▶ **EXERCISE AIM**
Convert this listing into a JSON list of strings, one string per line, with blank lines omitted.

-.-.-

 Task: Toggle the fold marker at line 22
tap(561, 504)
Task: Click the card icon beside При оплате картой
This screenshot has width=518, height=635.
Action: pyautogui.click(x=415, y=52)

-.-.-

▶ **EXERCISE ANSWER**
[
  " Task: Toggle the fold marker at line 22",
  "tap(561, 504)",
  "Task: Click the card icon beside При оплате картой",
  "This screenshot has width=518, height=635.",
  "Action: pyautogui.click(x=415, y=52)"
]